During Weaver's time at UW-River Falls he earned his master's degree in Guidance and Counselling.

During Weaver's time as Dave Vander Meulen's assistant coach at Whitewater, the Warhawks had a record of 272–94, 13 straight winning seasons, 3 final four appearances, and 2 NCAA Division III national championships (1984 and 1989). He was inducted into the UW-Whitewater Athletic Hall of Fame in 2016.

== "The Shot" ==
In the WIAA Class A final in 1969, undefeated Beloit Memorial trailed Neenah with 2 seconds left, 70–68. Beloit had the ball out on the baseline after a timeout had been called following Neenah's go-ahead score.
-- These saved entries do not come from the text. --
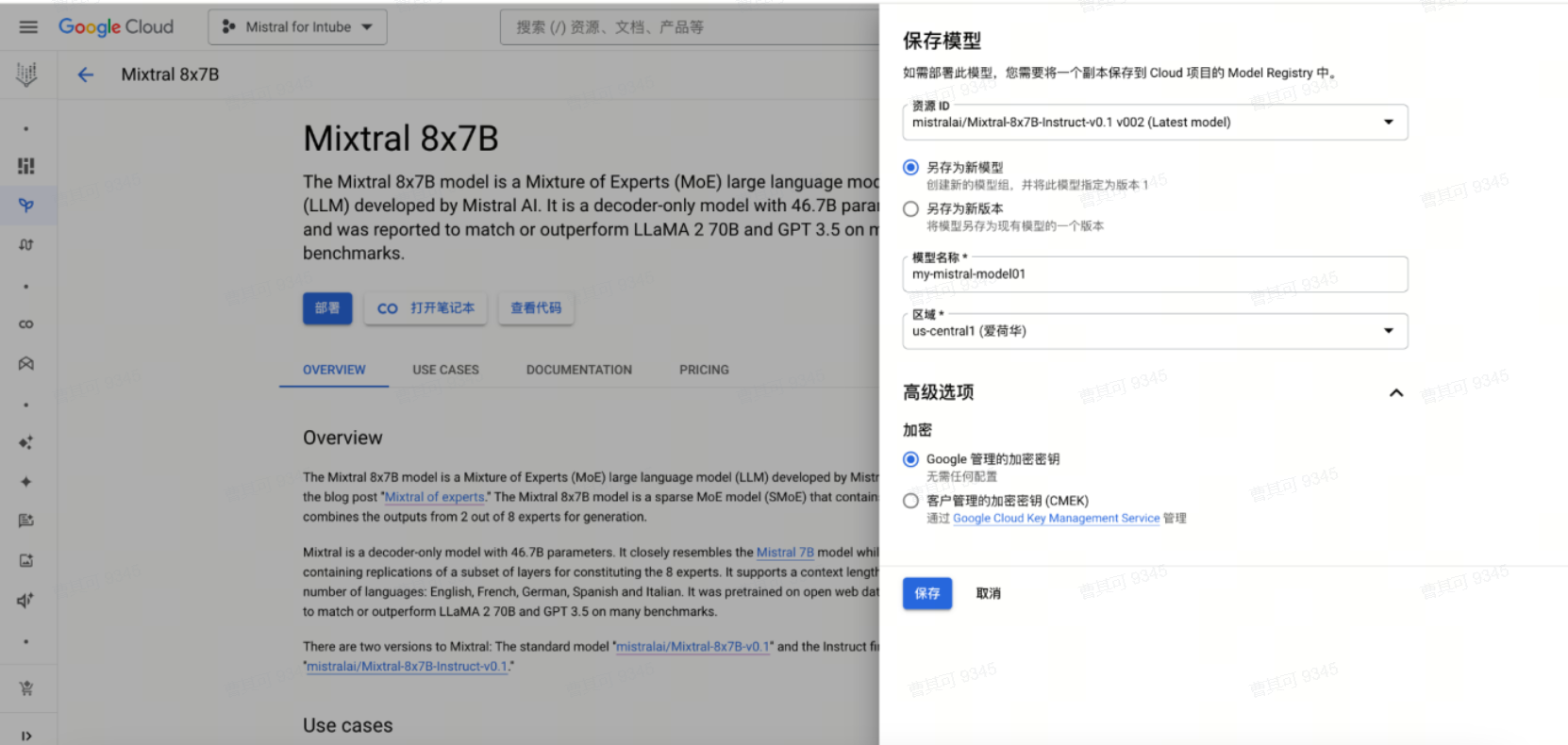Choose the 另存为新版本 radio option

pos(910,209)
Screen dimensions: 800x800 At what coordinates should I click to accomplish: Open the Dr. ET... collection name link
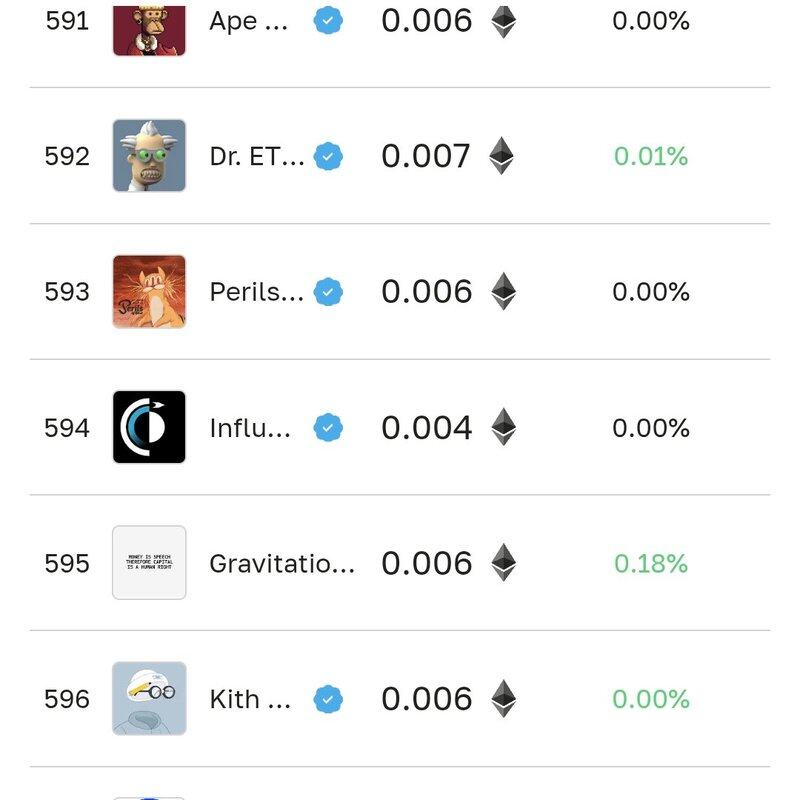(x=257, y=156)
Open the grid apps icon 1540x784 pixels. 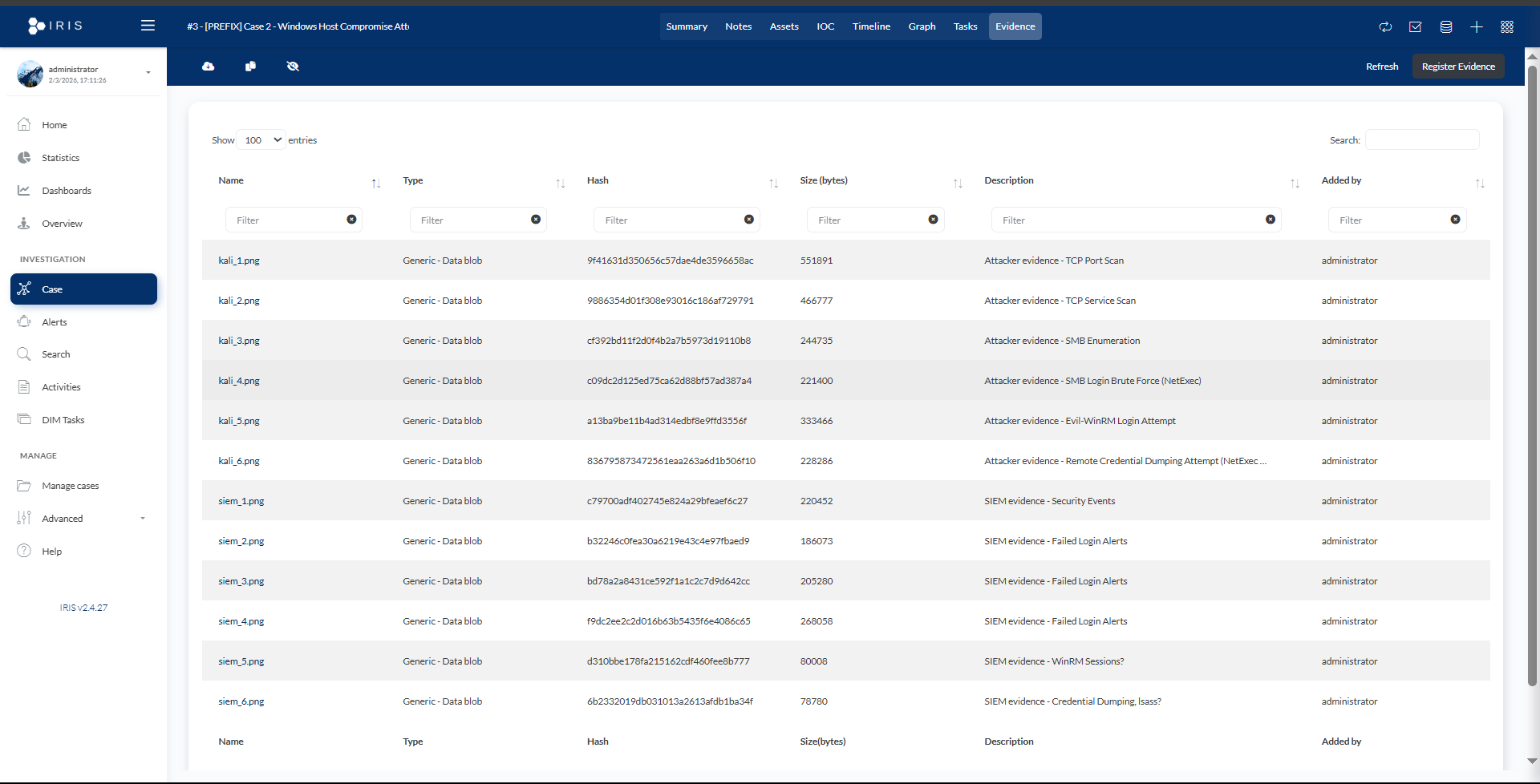[x=1507, y=27]
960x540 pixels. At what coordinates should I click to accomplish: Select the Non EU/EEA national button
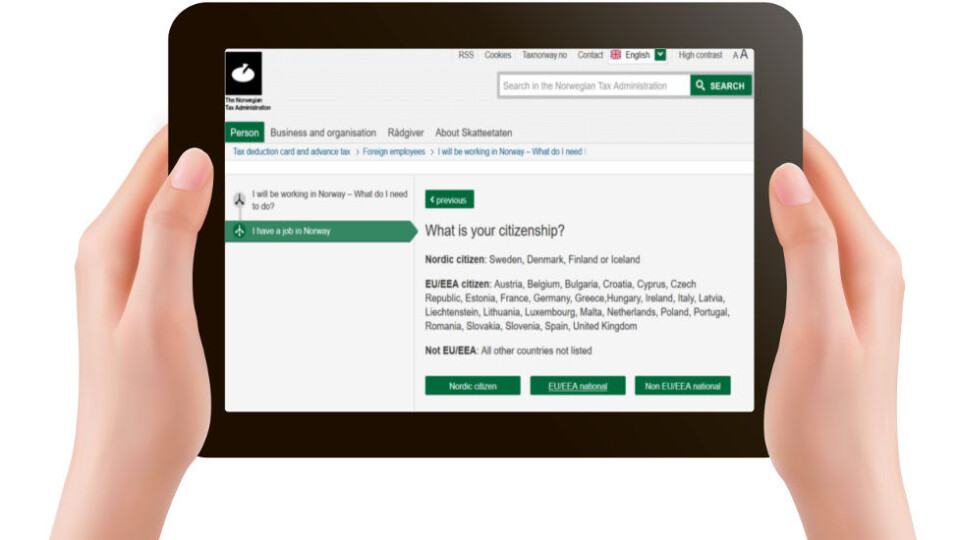pyautogui.click(x=682, y=386)
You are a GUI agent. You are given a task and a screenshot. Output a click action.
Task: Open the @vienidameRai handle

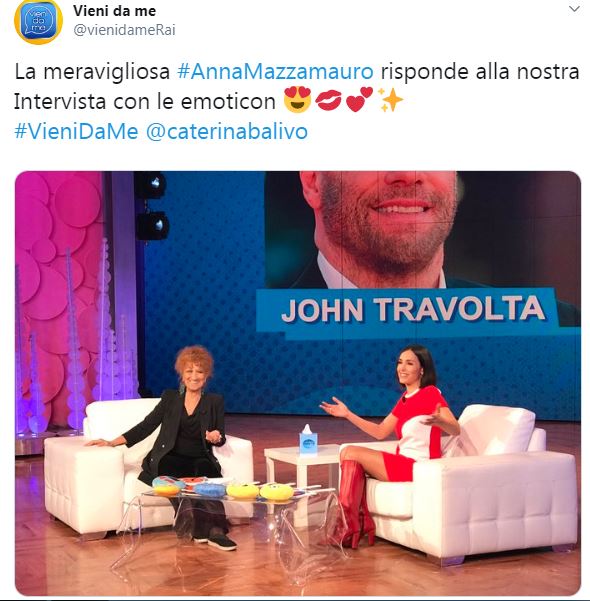point(124,30)
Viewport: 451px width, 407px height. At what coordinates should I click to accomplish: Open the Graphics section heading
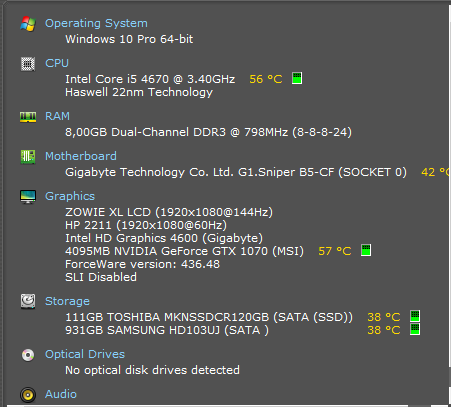click(70, 196)
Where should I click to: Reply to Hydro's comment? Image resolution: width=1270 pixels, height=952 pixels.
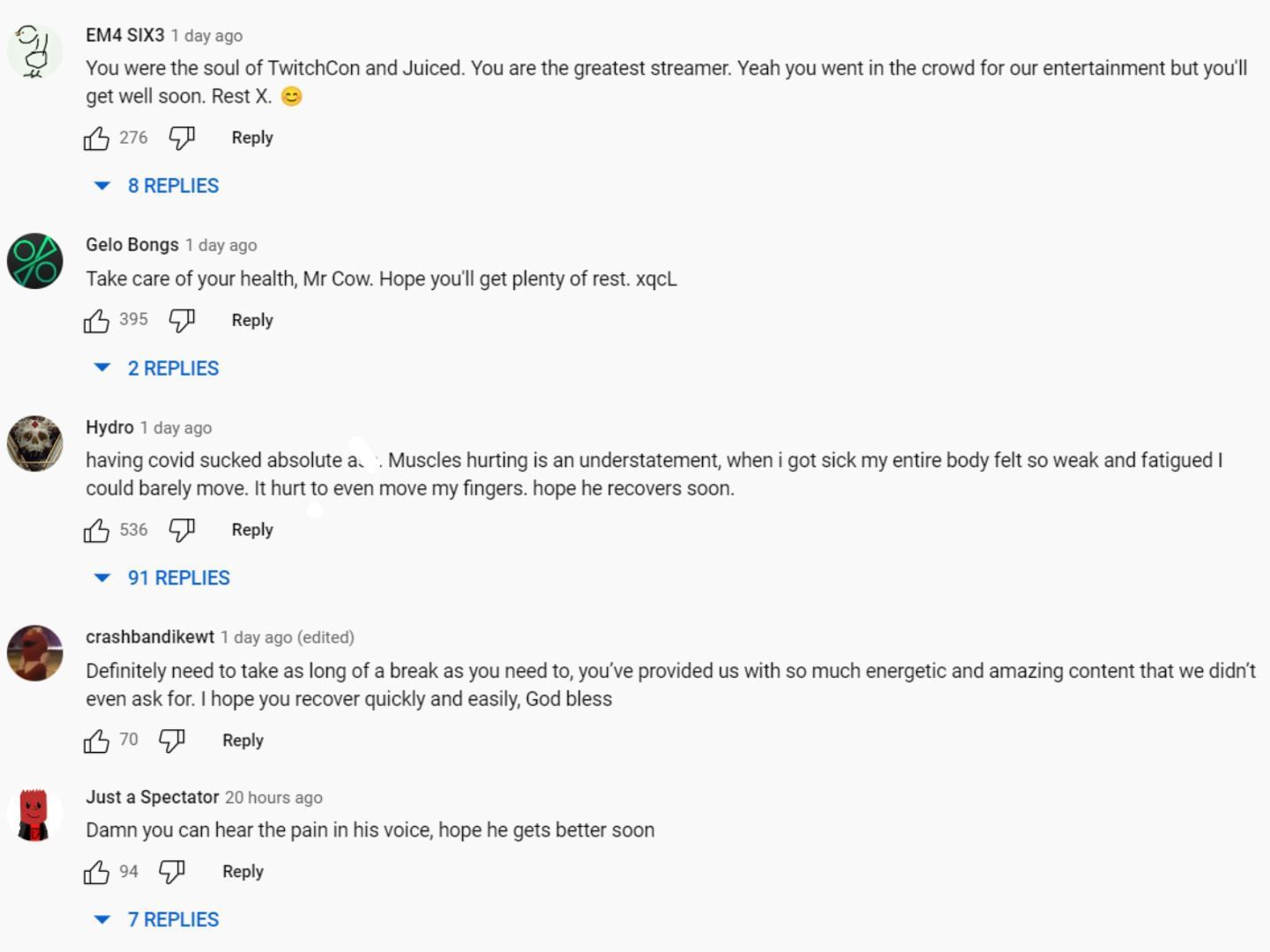pyautogui.click(x=252, y=531)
The Purple Knights ran a play they had worked on in practice: Dan Wohlfert threw an inbound pass to Weaver who was moving right to left near half-court. Weaver was to loft the ball toward the Beloit basket, and center Bruce Brown would tip the ball in. However, Weaver's 55-foot heave banked off the glass and went in, sending the game into overtime. Weaver's two free throws with 36 seconds left in the 2nd overtime gave Beloit the winning margin, and Weaver finished the game with 25 points. However, it is "The Shot" that lives on in Wisconsin state tournament, and all of Wisconsin basketball, history.

LaMont has met people and developed many relationships and friendships as a result of The Shot. Special among those relationships is the friendship LaMont shared with Wilbur McClyman of Wisconsin Rapids. McClyman wrote LaMont asking for an autographed picture. LaMont sent McClyman the picture, and slowly, through letters, phone calls, and visits, the relationship that began with a 61-year-old white man from Wisconsin Rapids reaching out to a not yet 17-year-old black teenager from Beloit blossomed into a 25-year friendship that included yearly visits with attending each other's church services and sharing dinners.

== Personal life ==
Besides coaching basketball, Weaver served as the Director of Academic Standards at UW-Whitewater for over 30 years, retiring in the early 2010s. Weaver married Jean Wilson on December 18, 1976. The Weavers have 3 children: Cranston LaMont Weaver II (Monte), former NBA player Kyle Weaver, and Shelsi Weaver. All three Weaver children attended Beloit Memorial High School like their father. Kyle attended Washington State University (playing basketball for his dad's former Wisconsin State University Conference rival Dick Bennett and his son Tony) before his professional career.

LaMont is enjoying retirement in Beloit with his wife, Jean.